(Aim of the exercise): Note the line where "You are a computer-use agent. Screen" appears in the data below; write it out exactly, along with every line that comes after it to the end.

*** Opening of The input ***

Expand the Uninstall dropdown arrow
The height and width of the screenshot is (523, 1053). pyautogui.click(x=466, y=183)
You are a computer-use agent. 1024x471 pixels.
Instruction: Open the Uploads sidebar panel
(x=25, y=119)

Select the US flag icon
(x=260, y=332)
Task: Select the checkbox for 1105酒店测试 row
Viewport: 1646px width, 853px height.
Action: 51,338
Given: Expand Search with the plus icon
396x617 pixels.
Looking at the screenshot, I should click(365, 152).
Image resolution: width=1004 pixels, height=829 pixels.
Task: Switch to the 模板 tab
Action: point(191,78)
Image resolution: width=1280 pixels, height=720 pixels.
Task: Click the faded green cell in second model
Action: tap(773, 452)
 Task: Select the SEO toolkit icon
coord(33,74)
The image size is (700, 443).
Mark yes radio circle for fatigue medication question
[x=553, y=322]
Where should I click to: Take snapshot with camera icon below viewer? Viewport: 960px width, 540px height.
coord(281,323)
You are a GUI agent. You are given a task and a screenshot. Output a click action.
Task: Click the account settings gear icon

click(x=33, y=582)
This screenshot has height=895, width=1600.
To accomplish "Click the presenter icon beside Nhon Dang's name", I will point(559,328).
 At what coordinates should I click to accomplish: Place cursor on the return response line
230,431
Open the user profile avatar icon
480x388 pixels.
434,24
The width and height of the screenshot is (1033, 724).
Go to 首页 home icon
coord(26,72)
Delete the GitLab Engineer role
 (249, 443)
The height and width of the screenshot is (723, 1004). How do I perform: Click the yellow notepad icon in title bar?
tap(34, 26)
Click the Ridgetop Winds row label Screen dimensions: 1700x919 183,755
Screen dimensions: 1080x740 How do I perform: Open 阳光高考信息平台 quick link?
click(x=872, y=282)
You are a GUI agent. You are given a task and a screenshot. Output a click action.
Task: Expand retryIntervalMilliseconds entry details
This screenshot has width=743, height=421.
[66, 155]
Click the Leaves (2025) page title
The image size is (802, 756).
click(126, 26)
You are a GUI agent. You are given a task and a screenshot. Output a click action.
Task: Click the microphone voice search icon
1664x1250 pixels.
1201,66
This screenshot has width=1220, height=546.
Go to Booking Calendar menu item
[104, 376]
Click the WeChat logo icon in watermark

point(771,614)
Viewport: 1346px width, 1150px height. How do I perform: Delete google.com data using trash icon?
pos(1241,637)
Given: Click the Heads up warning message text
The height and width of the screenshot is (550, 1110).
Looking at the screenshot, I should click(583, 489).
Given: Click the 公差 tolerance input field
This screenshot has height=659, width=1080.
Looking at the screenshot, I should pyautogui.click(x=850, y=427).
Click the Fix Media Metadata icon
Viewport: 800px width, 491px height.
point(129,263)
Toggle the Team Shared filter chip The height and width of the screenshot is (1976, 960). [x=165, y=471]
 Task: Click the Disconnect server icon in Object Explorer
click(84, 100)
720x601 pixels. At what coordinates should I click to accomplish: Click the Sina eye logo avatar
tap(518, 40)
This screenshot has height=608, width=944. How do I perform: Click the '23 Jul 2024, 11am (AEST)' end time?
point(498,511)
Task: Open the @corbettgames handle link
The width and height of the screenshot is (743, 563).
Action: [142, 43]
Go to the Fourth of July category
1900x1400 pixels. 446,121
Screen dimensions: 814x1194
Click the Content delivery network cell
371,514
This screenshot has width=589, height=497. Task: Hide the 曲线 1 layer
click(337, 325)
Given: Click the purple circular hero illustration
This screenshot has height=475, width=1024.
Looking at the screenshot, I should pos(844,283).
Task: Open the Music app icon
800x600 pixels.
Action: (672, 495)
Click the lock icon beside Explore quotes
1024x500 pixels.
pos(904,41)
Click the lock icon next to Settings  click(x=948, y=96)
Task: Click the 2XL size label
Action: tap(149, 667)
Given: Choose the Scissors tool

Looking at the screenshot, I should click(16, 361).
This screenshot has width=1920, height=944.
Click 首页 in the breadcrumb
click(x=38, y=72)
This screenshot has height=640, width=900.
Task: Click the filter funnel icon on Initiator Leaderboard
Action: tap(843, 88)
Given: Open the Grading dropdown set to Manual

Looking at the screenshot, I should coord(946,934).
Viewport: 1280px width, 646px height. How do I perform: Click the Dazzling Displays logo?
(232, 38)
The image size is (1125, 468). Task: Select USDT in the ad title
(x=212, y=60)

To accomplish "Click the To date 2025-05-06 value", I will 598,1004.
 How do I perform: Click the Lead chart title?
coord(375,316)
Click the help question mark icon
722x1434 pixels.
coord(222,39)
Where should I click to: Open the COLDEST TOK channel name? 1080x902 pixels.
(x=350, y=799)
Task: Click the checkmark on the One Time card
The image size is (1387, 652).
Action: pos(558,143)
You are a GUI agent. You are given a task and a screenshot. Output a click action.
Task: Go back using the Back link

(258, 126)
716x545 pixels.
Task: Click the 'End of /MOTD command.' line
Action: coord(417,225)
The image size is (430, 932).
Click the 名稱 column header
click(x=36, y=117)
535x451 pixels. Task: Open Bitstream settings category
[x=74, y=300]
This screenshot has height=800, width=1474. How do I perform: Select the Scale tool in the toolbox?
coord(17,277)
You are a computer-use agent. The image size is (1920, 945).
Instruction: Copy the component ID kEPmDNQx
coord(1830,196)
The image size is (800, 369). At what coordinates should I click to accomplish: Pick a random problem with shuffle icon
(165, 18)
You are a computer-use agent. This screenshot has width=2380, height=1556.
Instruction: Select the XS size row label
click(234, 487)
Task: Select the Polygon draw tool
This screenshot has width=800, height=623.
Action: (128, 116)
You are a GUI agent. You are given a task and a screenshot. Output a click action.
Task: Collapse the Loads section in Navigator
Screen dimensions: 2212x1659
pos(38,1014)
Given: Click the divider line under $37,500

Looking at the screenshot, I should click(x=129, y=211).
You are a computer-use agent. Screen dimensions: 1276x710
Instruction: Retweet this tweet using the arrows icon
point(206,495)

*** Close of The input ***

(Written answer):
You are a computer-use agent. Screen dimensions: 1276x710
Instruction: Retweet this tweet using the arrows icon
point(206,495)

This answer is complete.